The quality of commercial offerings is amazing. Oftentimes indistinguishable from professional narration from my untrained ear. But, they charge truly astounding rates. For example, ElevenLabs has about $8 to $11 per hour depending on your plan.¹ At my consumption, it would cost nearly $500 per month.

So if the more advanced open source models can get even close to commercial quality level, it was easy to justify the graphics card. It pays for itself after only a few months. And, wow did it pay off!

Coqui TTS project logo

The first project I tried was Coqui TTS. And, the output of the XTTS model is great. This model is non-commercial, among other restrictions. However, that’s fine for my use case.

Text to speech sample generated with Coqui TTS

I also tried Tortoise TTS, which has a fully open source license (including the weights). It is a big step up from Piper. However, it is noticably worse than Coqui’s XTTS (but still a lot better than Piper).

An image of a tortoise listening to an audiobook and reading.

Text to speech sample generated with Tortoise TTS

But either way, this was revolutionary for me. I have been listening to several hours of Coqui TTS output per day. And, it’s awesome. It has human-like tone and prosody.
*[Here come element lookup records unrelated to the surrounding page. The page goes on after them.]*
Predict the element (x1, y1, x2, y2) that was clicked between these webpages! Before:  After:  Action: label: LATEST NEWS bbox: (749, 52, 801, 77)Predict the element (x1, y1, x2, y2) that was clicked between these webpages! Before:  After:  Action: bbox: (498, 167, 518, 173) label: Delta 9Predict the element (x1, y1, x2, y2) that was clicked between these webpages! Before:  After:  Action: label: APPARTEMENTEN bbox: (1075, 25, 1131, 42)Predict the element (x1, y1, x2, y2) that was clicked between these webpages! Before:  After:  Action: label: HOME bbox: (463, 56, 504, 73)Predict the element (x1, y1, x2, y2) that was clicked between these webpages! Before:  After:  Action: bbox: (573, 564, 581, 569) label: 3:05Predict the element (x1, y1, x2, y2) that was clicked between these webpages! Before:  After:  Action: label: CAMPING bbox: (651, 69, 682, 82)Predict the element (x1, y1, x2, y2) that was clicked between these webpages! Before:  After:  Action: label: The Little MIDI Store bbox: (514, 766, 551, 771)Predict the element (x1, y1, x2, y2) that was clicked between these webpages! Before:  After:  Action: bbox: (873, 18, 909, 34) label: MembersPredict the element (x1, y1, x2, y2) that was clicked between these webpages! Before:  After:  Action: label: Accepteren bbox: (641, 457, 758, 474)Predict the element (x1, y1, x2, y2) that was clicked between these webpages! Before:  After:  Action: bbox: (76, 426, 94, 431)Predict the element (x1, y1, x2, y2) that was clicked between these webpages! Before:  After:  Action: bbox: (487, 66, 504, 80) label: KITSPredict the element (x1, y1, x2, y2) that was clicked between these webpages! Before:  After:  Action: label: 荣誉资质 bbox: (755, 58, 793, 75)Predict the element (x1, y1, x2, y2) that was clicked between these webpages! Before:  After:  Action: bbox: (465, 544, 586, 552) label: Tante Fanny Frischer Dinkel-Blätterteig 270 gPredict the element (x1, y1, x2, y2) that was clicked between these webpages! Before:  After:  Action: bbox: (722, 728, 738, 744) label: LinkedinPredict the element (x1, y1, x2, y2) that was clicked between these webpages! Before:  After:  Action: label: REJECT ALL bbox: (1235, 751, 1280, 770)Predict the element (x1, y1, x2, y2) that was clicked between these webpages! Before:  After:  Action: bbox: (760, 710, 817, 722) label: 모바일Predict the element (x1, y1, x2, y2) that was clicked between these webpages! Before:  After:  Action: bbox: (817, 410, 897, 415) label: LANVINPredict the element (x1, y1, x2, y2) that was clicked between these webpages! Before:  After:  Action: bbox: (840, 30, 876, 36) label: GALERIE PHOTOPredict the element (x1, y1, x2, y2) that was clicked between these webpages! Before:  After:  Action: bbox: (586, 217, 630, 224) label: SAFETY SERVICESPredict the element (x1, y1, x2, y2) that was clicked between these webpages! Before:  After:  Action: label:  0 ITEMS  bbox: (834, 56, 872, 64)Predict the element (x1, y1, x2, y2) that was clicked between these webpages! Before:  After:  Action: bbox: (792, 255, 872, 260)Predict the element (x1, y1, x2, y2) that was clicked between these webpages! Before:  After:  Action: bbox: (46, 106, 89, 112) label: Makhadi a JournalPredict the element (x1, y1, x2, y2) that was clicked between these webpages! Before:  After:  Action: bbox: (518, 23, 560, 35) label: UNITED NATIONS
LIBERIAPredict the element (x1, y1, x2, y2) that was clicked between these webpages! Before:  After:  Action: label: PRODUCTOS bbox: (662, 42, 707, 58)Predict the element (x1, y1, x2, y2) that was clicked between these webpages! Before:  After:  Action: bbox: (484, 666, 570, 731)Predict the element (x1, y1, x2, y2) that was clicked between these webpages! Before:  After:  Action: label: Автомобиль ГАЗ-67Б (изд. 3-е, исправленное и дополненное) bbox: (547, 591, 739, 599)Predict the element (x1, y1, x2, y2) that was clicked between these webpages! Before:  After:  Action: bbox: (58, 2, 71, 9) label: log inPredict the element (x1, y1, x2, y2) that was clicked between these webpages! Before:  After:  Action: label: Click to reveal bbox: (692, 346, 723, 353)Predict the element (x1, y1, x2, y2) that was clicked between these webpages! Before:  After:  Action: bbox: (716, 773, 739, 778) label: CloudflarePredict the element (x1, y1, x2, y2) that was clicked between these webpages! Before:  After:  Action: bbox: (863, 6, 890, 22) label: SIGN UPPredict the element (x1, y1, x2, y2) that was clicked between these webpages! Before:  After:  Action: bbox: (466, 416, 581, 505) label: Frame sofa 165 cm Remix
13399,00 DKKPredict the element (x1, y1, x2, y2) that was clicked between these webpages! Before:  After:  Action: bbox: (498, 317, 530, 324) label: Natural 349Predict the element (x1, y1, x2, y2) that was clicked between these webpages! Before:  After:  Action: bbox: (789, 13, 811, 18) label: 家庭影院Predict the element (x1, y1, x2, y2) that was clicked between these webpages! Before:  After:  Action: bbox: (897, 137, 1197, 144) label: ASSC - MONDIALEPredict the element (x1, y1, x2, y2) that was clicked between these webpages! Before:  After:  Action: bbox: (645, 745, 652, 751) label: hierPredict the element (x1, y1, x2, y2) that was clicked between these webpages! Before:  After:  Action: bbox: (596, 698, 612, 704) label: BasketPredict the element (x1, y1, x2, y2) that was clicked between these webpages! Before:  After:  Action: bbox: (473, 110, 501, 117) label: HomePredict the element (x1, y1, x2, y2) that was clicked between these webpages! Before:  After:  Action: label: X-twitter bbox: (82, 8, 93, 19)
It’s able to pronounce a surprising variety of highly specific words.

For the downsides: it struggles often with acronyms and abbreviations. And, it’s terrible at reading code. It also occasionally hallucinates a word or two. And may once in every hour of audio, it injects about 3-5 seconds of totally hallucinated mumbling and confabulation. But it picks up with the text right after.

But all told, I’m thrilled. I got exactly what I wanted, basically unlimited amount of locally generated, podcast quality audio.

Like with Speech-to-Text, though. This capability (at least locally) is still locked behind a technical barrier.

To use these systems, you need to be comfortable with installing dependencies, debugging Python code, and other technical weirdness.

Additionally, the models I tried are all NVIDIA specific, which means it’s not accessible to most people. So it’ll be a while before these models are ported to more common hardware and people start making GUI apps.

Conclusion

Getting a 4090 has opened up an amazing universe of capabilities for me. The quality of open source models (or semi-open, non-commercial licensed) and tools are great!

Some still require technical knowledge to run. But I predict that most of this will come to non-technical users fairly soon.

Advances on inference performance are coming every day. And competition among hardware manufacturers will put a lot of pressure on delivering on-device inference capabilities, especially since Apple is so far ahead in this area.

But just for my use, I’ve been having a blast and getting tons of value out of AI!

ElevenLabs’ pricing at time of writing (after promotional periods) is $22 for ~2 hours ($11/hr), $99 for ~10 hours ($10/hr), $330 for ~40 hours ($8/hr), or the dreaded Let’s Talk.